Source material —
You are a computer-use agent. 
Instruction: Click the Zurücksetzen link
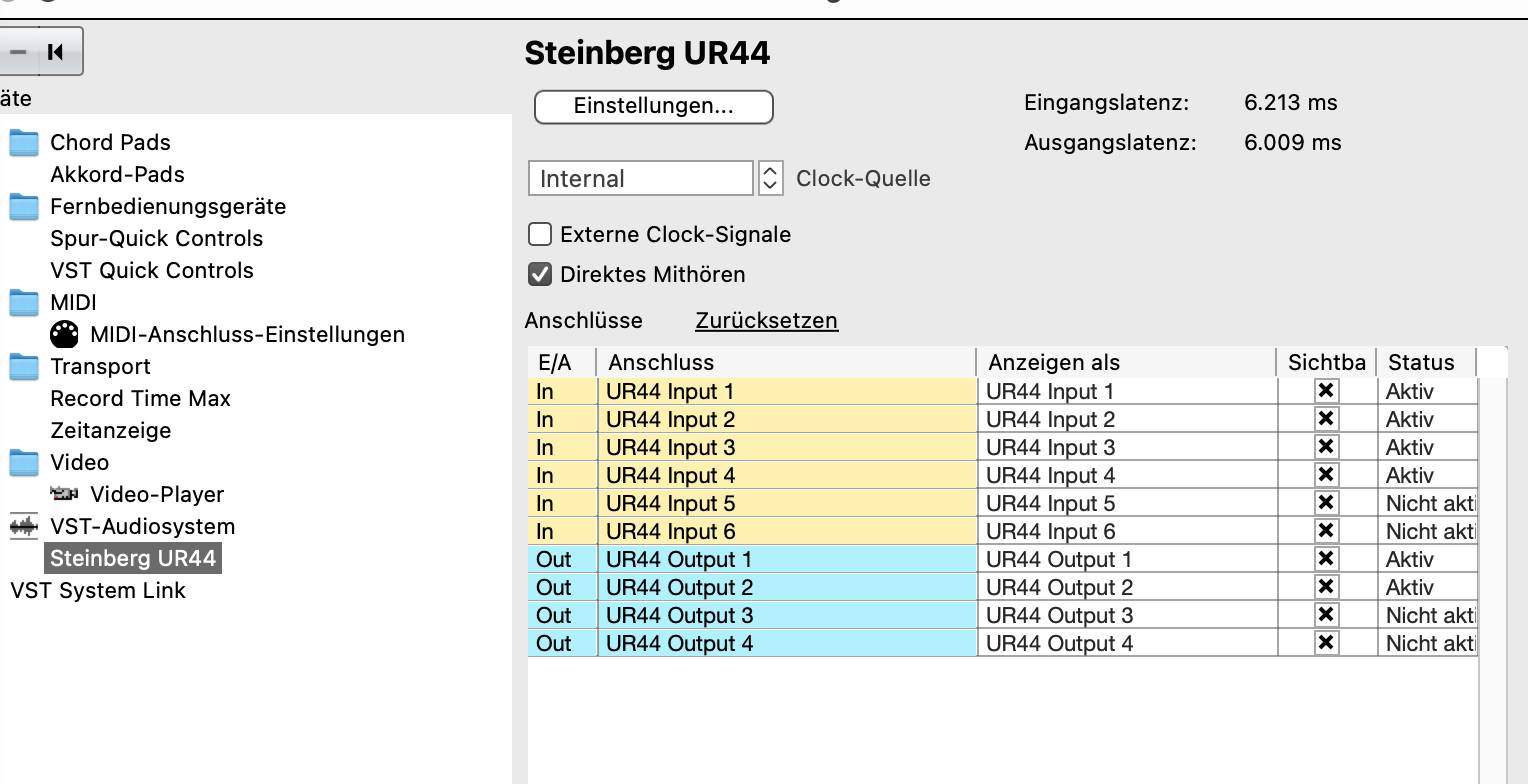tap(766, 320)
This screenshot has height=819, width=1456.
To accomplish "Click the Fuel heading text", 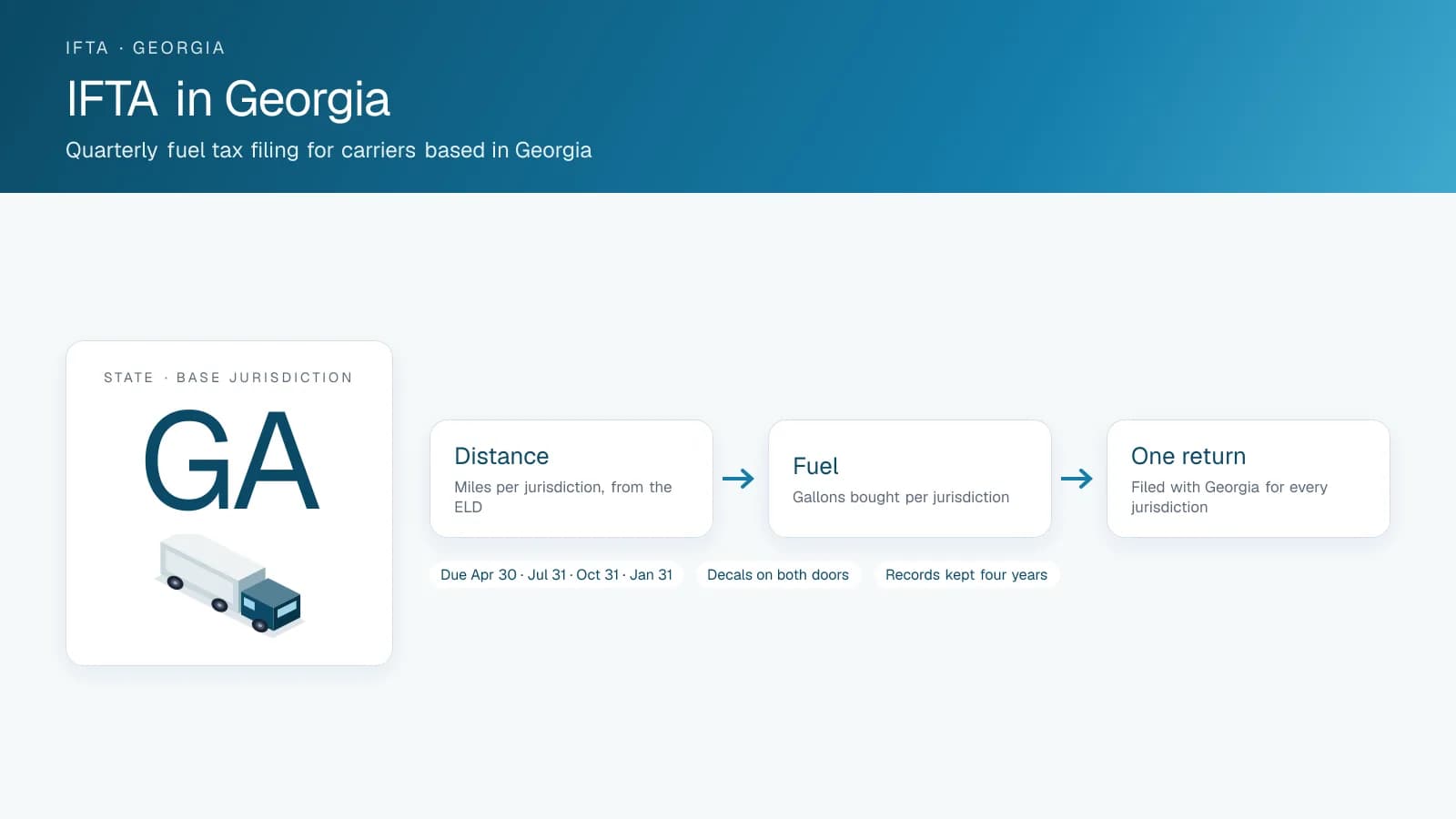I will (815, 466).
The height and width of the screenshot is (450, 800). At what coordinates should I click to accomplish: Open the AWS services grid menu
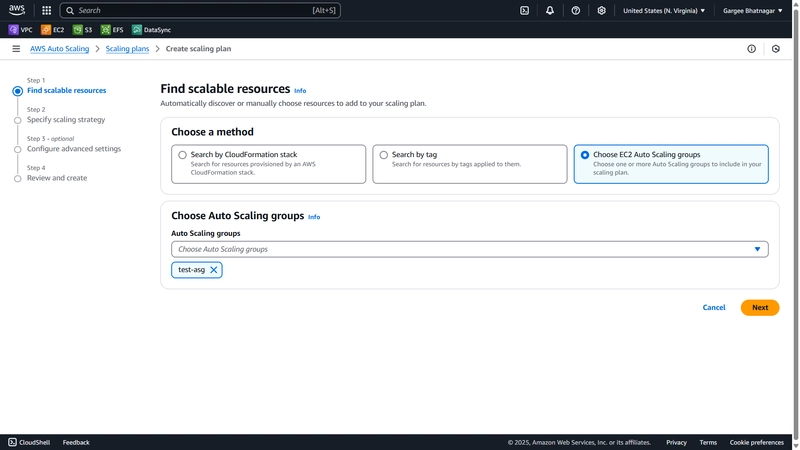(x=46, y=10)
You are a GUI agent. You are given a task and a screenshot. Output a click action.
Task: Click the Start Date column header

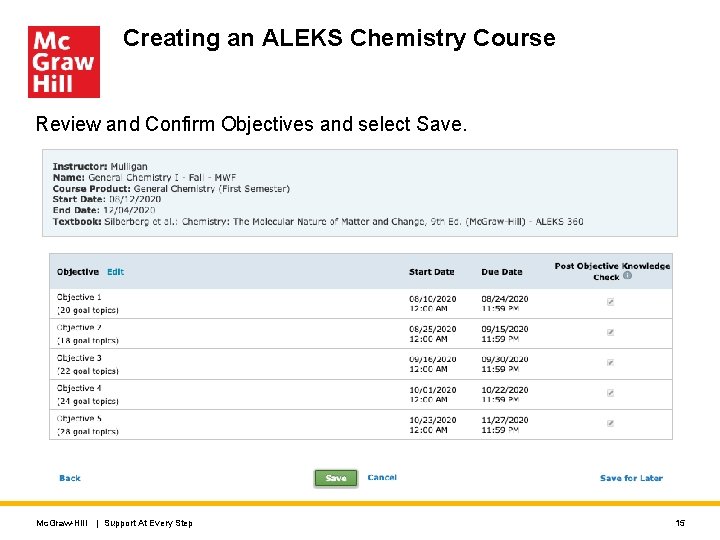tap(431, 272)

Problem to work on — Could you write out verbatim only those lines that run from the line containing "The height and" through the end of the listing above, both included, without the pictures?

Exercise response —
The height and width of the screenshot is (450, 800). At what coordinates should I click to accomplish: Open the AWS services grid menu
(x=46, y=10)
You are a GUI agent. You are given a task and a screenshot. Output a click action.
Task: Click the Start Date column header

tap(431, 272)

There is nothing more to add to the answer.